Managing cash flow, post-pandemic
Thankfully, just over a year after the arrival of the COVID-19 outbreak, the tide is starting to turn, thanks to a steady rise in vaccination rollouts and stimulus checks that have contributed to a growing optimism among Americans about the state of the economy. The IBD/TIPP Economic Optimism Index, which provides a pulse on consumer confidence, rose one point to 56.4 in April, after jumping 3.5 points in March. Readings above the 50-point mark reflect optimism. As states reopen and consumers get vaccinated, small business owners can turn to fintech solutions to help them get back on track and be set up for success in the months ahead. 

While the emotional and physical aftereffects of pandemic-related stress cannot be discounted, there are solutions available to help simplify one of the primary sources of anxiety among small business owners: cash flow.

Maintaining a positive cash flow is a frustration of nearly every small business owner, and the income of many small businesses took a massive hit over the past year. “They have nightmares about it,” insists Simpson. “Do I have enough cash in the bank to draw a salary, pay my employees, and cover my bills?”

Before taking out a loan to keep yourself afloat, or risking getting deeper into debt, ask yourself, how do I get paid for work I’ve already done (or am in the process of completing) as quickly and efficiently as possible? Solutions like Wave can help business owners get paid faster.

Ride the fintech wave
While there are a number of solutions on the market, Wave’s software has always been free to use, removing the cost barrier for entrepreneurs looking to migrate from spreadsheets (or receipts in shoeboxes) to software.

What’s more, today’s solutions can add intelligence and efficiency to the financial life of a small business owner, so they can focus on what they love most without getting weighed down by all the rest.

When selecting a solution, consider one that includes the following features, all in one place:

  • Powerful invoicing software that allows you to send out professional invoices, track payments, and automatically send friendly reminders to your customers who don’t pay on time.
  • An integrated payments option, so customers don’t have to fumble for their checkbooks.
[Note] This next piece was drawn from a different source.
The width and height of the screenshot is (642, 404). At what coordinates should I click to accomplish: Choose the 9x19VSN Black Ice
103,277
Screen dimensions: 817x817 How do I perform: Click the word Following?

They can pay electronically, with one click of a button. According to Simpson, customers who accept payments electronically get paid on average three times faster than those who don’t.
  • A no-fee business bank account. Solutions like Wave Money, a free small business bank account, not only speed up access to funds (payments deposited to a Wave Money account are available almost instantly), but also automate bookkeeping and create tax-ready records, so business owners can spend less time worrying about back-office tasks, and more time running and growing their business.

“This has been an incredibly trying time for small businesses, but their importance to the fabric of our communities has never been clearer,” says Simpson. “Having software in place to actually help run a business can significantly improve cash flow, reduce stress, and make a meaningful difference in an entrepreneur’s ability to run their business, save it, or even take a much-needed break,” says Simpson.”